HomeComapnyClientsLibraryPressContactDM Links

Click for a Printer-friendly Version - Adobe PDF

Unleashing the Power of A Demographic & Psychographic Database Enhancement

By Jim Wheaton
Principal, Wheaton Group

Original version of an article that appeared in the October 1998 issue of "Target Marketing"

A demographic and psychographic enhancement of your customer or prospect database can improve dramatically your target marketing program.  This is because a major part of targeting is determining what to promote.  You must tailor the message to the life-stage and needs of each individual.  And, an important tool for understanding life-stage and needs is third-party demographic and psychographic overlay data.

Most marketers believe that a database enhancement is a simple process.  After all, how hard can it be to overlay demographic and psychographic variables and then interpret their averages and distributions?

Unfortunately, the answer is that it's quite a bit harder than you might think!  And, that's the reason for this article:  to provide you with a step-by guide for successfully incorporating demographic and psychographic overlay data into your target marketing program.

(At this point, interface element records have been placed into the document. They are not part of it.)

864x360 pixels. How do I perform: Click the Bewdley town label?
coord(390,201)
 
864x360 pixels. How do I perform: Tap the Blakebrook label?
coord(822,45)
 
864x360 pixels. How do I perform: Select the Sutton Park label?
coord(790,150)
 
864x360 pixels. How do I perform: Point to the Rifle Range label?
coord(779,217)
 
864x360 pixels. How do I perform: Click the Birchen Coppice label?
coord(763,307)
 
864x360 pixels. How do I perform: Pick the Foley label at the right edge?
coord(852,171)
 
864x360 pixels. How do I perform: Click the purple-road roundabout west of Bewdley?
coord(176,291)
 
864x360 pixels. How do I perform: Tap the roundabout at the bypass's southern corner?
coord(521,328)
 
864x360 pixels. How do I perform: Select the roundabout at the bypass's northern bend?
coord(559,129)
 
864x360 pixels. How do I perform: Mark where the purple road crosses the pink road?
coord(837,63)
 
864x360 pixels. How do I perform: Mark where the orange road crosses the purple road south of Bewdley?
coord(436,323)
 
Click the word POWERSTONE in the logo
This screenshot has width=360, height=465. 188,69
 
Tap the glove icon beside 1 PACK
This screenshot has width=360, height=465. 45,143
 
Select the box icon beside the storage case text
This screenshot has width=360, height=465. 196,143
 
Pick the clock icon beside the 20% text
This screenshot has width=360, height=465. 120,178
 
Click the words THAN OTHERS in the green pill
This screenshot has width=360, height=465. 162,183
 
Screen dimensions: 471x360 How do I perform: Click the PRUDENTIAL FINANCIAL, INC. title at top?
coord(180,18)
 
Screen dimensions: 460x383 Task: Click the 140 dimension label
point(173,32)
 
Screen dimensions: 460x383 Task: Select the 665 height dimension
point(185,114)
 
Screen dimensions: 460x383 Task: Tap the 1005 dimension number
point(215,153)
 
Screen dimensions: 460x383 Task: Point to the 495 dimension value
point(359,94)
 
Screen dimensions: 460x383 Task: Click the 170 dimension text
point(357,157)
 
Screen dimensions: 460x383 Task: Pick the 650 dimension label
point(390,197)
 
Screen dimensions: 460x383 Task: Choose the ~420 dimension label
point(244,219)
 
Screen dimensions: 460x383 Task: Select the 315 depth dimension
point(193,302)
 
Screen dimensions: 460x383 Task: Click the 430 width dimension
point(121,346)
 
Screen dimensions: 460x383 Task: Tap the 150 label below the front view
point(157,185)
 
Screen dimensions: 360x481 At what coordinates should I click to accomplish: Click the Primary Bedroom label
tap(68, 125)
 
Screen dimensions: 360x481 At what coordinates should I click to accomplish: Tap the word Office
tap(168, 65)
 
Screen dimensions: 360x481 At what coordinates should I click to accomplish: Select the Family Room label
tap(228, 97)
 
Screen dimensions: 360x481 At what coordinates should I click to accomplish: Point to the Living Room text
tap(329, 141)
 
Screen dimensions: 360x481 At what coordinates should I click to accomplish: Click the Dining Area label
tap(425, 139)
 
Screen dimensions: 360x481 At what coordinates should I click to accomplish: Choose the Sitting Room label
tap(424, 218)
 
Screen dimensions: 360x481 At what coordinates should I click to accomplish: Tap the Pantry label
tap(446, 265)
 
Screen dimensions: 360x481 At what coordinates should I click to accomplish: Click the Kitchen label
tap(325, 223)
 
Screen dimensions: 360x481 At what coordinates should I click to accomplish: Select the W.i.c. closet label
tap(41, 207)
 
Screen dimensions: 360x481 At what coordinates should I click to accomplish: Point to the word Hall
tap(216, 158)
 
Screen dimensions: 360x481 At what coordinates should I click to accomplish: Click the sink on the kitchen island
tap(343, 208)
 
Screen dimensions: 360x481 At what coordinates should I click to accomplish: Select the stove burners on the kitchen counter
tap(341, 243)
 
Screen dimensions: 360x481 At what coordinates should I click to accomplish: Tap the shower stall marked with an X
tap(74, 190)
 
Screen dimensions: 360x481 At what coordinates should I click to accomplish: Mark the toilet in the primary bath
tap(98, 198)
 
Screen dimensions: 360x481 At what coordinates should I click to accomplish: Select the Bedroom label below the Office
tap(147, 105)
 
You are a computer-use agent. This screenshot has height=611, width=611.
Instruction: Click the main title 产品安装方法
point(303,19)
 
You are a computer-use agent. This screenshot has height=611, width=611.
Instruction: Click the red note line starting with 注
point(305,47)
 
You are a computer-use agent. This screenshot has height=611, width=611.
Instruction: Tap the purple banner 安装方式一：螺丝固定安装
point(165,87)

Reasons for Enhancing a Customer or Prospect Database
There are four major reasons for enhancing a database with overlay demographics and psychographics:

  • To create profiles.  Averages and distributions can be computed for a broad range of variables such as "age," "income," "marital status," and "presence of children."  Feed this information to a good creative staff and the result will be interesting insights into how to tailor the promotional message to the characteristics of each individual.
  • To generate segments, which divide a database into groups of identical, or "homogeneous," individuals (or households).  Many companies create a manageable number of homogeneous life-stage segments and then target them with customized promotions.  Consider a few of the permutations that can be created from our aforementioned "age," "income," "marital status," and "presence of children" variables:
    • Young, affluent singles.
    • Young, middle-class parents.
    • Middle-aged, affluent parents.
    • Older, middle-class "empty nesters."
  • As input to statistics-based predictive models, which methodically interrogate multiple variables to predict future behavior.  Examples of such behavior are response rate and purchase volume.
  • To increase the "rentability" of a customer database, especially for non-hotline names.  In this application, enhancement data is used to identify pockets of customers with increased responsiveness to the renting company's offer.  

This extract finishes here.